Let’s say that you began your business in your home with three other employees. They’ve been with the company since the beginning, so they know and share your vision. They’ve been more like colleagues than employees. It’s easy to stay in touch with them, since you work with them every day.
But what happens when customer demand begins to exceed what the four of you are able to produce? You need more employees, and you need a bigger space. You now have the added responsibility for locating and preparing an office and attracting and hiring new employees. Life suddenly became a lot more complicated.
You decide that you can’t do it all. You contract with a fractional human resource manager to handle recruitment.

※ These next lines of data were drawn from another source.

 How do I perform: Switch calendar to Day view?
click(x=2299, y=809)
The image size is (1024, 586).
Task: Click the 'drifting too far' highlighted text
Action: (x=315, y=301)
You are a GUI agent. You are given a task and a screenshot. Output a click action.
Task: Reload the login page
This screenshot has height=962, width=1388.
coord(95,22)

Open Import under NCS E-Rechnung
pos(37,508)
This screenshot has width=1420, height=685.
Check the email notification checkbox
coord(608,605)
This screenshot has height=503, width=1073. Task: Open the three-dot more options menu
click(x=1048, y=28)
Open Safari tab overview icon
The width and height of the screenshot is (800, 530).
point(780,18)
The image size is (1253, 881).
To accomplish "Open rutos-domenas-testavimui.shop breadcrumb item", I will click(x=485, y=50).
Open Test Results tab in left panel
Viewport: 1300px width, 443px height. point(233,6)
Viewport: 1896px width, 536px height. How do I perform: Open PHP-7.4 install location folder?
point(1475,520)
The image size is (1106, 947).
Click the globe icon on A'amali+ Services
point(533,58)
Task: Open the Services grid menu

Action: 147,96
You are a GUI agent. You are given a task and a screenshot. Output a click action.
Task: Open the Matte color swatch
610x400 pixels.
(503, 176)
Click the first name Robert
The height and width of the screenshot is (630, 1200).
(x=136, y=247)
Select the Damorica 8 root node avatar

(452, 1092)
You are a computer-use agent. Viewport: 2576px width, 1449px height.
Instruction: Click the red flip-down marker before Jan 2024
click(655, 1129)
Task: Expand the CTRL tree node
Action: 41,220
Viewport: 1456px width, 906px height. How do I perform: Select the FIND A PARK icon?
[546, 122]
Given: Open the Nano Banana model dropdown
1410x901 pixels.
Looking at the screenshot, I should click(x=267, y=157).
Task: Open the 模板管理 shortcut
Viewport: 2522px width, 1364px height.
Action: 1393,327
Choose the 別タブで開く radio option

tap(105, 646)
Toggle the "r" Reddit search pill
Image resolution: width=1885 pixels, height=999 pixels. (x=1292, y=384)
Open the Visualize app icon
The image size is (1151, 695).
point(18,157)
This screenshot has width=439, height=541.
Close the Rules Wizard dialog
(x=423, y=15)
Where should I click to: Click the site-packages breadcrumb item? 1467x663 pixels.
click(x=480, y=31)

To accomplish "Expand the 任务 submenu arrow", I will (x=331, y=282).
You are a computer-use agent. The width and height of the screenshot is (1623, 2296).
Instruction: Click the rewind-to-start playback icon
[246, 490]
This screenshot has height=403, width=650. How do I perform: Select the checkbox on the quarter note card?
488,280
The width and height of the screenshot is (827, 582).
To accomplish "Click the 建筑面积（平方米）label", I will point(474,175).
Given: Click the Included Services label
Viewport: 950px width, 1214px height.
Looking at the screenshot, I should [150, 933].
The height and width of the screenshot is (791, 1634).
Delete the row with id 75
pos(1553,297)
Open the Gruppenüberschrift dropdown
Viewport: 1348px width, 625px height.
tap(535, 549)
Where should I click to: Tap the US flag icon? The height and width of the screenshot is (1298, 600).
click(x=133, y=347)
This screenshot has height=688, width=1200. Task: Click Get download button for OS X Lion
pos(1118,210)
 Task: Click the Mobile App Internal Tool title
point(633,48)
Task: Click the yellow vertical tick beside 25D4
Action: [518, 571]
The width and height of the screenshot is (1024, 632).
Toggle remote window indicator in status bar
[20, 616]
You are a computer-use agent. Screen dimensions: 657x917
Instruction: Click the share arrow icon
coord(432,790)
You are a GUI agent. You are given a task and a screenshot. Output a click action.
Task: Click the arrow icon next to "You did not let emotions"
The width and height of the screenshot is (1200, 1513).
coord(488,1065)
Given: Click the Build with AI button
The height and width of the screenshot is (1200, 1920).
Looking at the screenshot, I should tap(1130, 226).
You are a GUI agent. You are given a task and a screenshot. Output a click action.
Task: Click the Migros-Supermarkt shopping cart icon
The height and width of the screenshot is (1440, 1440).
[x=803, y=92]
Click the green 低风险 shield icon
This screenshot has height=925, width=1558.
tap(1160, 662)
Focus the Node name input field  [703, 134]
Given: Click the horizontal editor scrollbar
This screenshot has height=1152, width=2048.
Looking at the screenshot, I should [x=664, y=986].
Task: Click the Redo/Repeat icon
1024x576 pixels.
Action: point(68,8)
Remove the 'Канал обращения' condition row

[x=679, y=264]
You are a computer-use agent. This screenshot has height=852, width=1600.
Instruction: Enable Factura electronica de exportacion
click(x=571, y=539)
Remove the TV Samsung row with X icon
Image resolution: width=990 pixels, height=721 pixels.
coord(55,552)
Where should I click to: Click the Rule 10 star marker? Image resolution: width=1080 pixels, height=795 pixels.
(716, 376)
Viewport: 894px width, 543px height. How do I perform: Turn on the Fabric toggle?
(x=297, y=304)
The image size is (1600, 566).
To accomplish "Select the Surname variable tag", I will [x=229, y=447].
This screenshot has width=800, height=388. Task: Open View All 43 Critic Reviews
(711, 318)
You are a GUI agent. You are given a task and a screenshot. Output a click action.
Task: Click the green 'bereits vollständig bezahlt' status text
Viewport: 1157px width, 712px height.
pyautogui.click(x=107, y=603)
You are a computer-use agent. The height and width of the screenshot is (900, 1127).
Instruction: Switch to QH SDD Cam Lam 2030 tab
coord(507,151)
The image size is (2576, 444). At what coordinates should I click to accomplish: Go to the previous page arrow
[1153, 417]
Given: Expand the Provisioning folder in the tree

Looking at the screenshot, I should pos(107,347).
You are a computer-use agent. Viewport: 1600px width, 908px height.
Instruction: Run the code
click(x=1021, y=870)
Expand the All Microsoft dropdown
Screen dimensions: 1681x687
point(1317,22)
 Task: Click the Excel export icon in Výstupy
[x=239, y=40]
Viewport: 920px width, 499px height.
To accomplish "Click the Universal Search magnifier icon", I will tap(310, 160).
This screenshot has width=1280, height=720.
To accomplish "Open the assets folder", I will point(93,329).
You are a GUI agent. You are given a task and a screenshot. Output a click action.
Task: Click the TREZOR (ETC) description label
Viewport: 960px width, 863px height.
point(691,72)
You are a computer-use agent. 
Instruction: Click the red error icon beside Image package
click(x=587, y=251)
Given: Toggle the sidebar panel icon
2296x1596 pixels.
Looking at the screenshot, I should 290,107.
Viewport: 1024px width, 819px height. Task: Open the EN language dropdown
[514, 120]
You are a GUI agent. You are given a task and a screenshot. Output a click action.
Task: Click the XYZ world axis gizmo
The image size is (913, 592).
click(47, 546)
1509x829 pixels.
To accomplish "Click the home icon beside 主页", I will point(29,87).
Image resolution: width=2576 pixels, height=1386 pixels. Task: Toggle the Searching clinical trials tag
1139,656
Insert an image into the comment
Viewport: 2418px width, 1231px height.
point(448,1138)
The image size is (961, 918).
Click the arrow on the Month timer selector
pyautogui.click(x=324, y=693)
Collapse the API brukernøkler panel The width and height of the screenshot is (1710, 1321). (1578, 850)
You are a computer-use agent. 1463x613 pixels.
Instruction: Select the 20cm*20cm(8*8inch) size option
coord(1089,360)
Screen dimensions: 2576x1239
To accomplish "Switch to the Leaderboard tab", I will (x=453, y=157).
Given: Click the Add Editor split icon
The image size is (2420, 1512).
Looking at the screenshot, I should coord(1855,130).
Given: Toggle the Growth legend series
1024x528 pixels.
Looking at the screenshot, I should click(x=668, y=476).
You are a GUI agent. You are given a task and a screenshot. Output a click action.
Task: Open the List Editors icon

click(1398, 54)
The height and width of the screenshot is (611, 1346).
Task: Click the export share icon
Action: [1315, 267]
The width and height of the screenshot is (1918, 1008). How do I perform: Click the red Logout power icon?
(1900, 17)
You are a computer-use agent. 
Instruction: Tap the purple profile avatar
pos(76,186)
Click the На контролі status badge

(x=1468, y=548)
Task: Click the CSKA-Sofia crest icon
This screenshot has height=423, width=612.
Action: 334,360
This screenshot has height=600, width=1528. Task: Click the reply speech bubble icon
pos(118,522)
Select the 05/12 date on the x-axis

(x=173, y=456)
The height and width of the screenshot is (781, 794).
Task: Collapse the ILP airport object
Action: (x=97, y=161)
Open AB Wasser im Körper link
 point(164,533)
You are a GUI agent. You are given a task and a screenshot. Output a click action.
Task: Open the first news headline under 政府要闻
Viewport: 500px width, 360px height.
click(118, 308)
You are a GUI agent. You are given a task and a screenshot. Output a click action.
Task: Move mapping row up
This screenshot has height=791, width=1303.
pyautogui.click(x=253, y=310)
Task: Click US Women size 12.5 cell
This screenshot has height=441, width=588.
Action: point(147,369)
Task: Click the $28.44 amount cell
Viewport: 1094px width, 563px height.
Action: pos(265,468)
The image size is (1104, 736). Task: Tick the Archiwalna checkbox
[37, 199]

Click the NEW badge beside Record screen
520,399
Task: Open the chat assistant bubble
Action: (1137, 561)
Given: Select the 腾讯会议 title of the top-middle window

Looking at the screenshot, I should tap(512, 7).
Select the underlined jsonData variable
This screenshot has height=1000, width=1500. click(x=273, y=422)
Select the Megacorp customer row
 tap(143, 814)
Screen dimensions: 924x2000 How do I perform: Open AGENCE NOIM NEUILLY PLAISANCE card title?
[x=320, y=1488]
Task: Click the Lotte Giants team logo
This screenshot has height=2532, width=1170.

You interview and hire four more employees and orient them to the company. They are going to report to you, as will the original three employees. The original three are disgruntled because they don’t have immediate access to you anymore and they don‘t like being treated as employees instead of colleagues.
You quickly learn that people management is not your forte. As a matter of fact, to keep the work coming in, you will need to spend a lot of time away from the office promoting the business.
It’s time you found someone to supervise the employees on a daily basis. You consider promoting one of the original three, but none of them have supervisory experience.
Let’s stop there. Is that a good idea? Technical expertise doesn’t automatically turn into management skill. Hoping that management skill will eventually evolve is wishful thinking, with potentially harmful results. Competition for a promotion can lead to difficult work relationships. They can be healed, but it takes finesse. Maybe one of the new employees would make a better supervisor.
It is important that all potential candidates receive pre-supervisory training if at all possible. Then, as the company expands further, you will have a pool of individuals who understand what it means to supervise others and want to do it.
Without pre-supervisory training or immediate training upon hire, your new supervisor is three times as likely to fail. Can you afford that?